**THE PROBLEM:** Pull out every line of the listing below that contains the word "each".

**MATERIAL PROVIDED:**
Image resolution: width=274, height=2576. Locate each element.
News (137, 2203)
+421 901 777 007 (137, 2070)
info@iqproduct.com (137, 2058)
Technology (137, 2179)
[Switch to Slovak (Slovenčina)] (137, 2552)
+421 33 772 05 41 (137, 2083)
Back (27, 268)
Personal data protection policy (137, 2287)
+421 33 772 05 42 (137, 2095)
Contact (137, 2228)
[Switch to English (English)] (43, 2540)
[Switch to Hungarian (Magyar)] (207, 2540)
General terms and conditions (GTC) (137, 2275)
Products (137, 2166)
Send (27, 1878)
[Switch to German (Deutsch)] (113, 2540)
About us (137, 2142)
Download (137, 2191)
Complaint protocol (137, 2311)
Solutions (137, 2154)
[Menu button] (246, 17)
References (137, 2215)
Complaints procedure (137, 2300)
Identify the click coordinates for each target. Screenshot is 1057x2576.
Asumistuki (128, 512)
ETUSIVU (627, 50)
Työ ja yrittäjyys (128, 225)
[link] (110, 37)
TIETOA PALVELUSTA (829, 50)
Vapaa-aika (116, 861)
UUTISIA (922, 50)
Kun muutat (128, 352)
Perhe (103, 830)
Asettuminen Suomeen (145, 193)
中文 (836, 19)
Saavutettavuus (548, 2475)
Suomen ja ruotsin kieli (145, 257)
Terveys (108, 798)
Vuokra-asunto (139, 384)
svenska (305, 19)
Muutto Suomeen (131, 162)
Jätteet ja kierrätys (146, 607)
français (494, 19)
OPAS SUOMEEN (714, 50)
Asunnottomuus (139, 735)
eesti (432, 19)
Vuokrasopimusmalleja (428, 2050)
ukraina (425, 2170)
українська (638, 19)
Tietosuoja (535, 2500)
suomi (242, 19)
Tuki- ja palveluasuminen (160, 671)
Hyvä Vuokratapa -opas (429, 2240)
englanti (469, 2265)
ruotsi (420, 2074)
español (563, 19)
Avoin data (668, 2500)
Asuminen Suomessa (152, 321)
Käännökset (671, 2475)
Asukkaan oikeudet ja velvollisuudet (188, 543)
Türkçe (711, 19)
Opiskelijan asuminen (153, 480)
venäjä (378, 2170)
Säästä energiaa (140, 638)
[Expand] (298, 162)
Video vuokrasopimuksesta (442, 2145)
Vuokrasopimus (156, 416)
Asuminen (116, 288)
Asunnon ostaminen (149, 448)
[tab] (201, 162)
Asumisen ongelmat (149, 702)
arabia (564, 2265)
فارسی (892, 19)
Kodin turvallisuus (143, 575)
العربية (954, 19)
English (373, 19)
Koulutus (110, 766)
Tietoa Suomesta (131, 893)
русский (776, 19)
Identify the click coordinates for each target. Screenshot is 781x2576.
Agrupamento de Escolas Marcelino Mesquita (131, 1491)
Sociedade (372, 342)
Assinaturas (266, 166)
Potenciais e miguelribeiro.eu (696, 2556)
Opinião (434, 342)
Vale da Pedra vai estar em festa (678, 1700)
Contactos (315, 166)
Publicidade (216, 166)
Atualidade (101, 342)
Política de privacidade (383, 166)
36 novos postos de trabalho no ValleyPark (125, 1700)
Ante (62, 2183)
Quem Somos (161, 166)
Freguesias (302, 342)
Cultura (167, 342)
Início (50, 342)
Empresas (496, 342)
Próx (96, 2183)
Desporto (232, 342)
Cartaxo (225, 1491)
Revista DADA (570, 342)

**SOLUTION TO THIS TASK:**
Image resolution: width=274, height=2576. Locate each element.
Identify the click coordinates for each target. Screenshot is 1057x2576.
Identify the click coordinates for each target. Screenshot is 781x2576.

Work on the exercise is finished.